The middle class, that broad group of people in contemporary society who fall socio-economically between the working class and upper class or in classical Marxian speak, located between the bourgeoisie/capitalist class and the proletariat, is so critical to the sustenance of democracy, good governance and economic development. It is, according to David Madland, “a prerequisite for robust entrepreneurship and innovation, a source of trust that makes business transactions more efficient, a bulwark against credit booms and busts, and a progenitor of virtuous, forward-looking behaviours, such as valuing education”.
The middle class not only supply the workforce and expertise needed to run the country’s bureaucracy and manage the economy, they also ensure the government is run most efficiently with adequate public investments in education, health and infrastructure and in accordance with societal and democratic norms. This benefits everyone in the society and not just special interests. Of course, good governance sets the stage for economic growth and development.
The middle class act to protect the democratic order because their economic fate is almost directly tied to the quality of governance. They depend on public services more than the rich and as Obama opined in 2011: “When middle-class families can no longer afford to buy the goods and services that businesses are selling, it drags down the entire economy from top to bottom.”
However, evidence from Nigeria and other depraved societies suggest that the middle class are their own greatest enemies, often preferring personal emancipation than societal progress. The Nigerian middle class has been the greatest supporters and enablers of the status quo no matter how terrible that status quo is. Being part of the exploited class but with professional knowledge or privileged positions in the civil service, they often offer their services and knowledge to the exploiters for hire. Consequently, they have become the greatest advocates of the ruling class, the greatest defenders of Nigeria’s politics of plunder, neopatrimonialism and prebandalism. Being part of the exploited class themselves, they often speak the language of the downtrodden until they are noticed and called to the service of the ruling class where they have proved especially useful in fashioning strategies to further the exploitation of the downtrodden.

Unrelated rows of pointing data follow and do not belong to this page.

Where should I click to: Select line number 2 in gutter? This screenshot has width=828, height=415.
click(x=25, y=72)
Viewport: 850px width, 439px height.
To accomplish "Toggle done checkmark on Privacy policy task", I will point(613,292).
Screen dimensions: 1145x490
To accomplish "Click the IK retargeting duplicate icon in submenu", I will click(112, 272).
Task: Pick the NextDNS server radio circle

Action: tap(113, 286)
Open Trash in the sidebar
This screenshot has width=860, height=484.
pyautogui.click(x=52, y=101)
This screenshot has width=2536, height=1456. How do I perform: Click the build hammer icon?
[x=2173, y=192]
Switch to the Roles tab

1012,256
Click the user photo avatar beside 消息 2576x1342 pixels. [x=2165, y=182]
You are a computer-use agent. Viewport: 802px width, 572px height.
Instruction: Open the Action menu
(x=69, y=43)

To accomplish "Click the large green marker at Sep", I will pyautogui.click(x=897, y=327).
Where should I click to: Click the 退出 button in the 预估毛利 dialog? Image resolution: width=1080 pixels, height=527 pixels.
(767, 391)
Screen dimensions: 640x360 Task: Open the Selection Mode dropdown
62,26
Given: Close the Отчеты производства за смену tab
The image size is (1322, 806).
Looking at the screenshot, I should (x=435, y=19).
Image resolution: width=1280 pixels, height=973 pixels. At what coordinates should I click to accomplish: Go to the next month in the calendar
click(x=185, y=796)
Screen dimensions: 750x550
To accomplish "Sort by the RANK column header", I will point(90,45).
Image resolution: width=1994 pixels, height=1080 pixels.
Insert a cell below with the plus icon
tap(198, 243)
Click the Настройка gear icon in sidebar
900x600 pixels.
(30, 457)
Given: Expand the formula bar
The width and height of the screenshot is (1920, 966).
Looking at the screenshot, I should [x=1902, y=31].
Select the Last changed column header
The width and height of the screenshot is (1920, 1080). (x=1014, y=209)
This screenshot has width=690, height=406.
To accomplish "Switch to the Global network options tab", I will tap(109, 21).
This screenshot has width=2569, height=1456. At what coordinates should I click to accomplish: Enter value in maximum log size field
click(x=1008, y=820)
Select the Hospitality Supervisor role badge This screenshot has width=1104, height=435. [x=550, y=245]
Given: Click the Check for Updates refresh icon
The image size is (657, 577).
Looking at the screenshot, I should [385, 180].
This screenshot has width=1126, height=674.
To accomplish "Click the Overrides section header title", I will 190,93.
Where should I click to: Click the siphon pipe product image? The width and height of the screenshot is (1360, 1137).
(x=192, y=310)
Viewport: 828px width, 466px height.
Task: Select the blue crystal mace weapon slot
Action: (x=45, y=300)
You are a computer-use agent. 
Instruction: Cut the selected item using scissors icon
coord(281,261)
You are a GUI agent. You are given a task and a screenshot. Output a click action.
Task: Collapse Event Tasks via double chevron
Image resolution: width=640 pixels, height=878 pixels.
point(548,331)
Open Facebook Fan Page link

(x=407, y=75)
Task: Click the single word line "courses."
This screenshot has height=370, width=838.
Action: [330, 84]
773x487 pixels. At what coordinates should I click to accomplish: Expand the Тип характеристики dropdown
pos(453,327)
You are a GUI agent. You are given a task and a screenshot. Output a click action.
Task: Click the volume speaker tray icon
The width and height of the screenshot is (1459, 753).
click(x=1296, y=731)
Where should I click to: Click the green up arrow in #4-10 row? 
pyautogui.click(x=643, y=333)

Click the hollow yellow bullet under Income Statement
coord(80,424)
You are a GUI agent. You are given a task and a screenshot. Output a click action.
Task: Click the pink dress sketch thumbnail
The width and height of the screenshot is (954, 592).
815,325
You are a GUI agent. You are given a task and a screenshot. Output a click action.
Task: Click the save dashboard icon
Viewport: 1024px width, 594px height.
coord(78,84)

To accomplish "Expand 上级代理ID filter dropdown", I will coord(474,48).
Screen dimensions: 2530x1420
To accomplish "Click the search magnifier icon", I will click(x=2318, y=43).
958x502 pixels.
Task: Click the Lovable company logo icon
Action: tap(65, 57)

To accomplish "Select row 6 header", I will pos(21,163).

In Nigeria, the moment they had the chance, they wasted no time in cajoling naive military boys in their 20s and early 30s into a full blown civil war that consumed millions of lives when all that was at stake was the egos of the military boys. So comfortable were they with the military boys that after the war, the intellectual wing began to advocate for a diarchy – a form of government where both the military and civilians rule – as the best system for Nigeria. Not done, they recommended the rejection of the more collegiate parliamentary system of government bequeathed to Nigeria at independence and the adoption of a more dictatorial presidential system because, as they claim, sharing power between a president and a prime minister was not feasible in Africa. But they also forgot that investing so much power in the president in a system with very weak institutions of restraints is tantamount to creating a dictatorship. But how do they care; the “49 wise men”, as they were called, argued that in anyway, they presidential system they recommended was more compatible with African indigenous kingship/chieftaincy traditions.
Of course, they are quick to connive or offer their services to military boys to truncate the nation’s democracy, and immediately after such coups, they rush to legitimise the regimes, offering their services and expertise in entrenching the regimes. Their services do not go unrewarded. They are generously rewarded or they help themselves to the public till generously and quite a number of them have successfully transited from the middle to the upper class.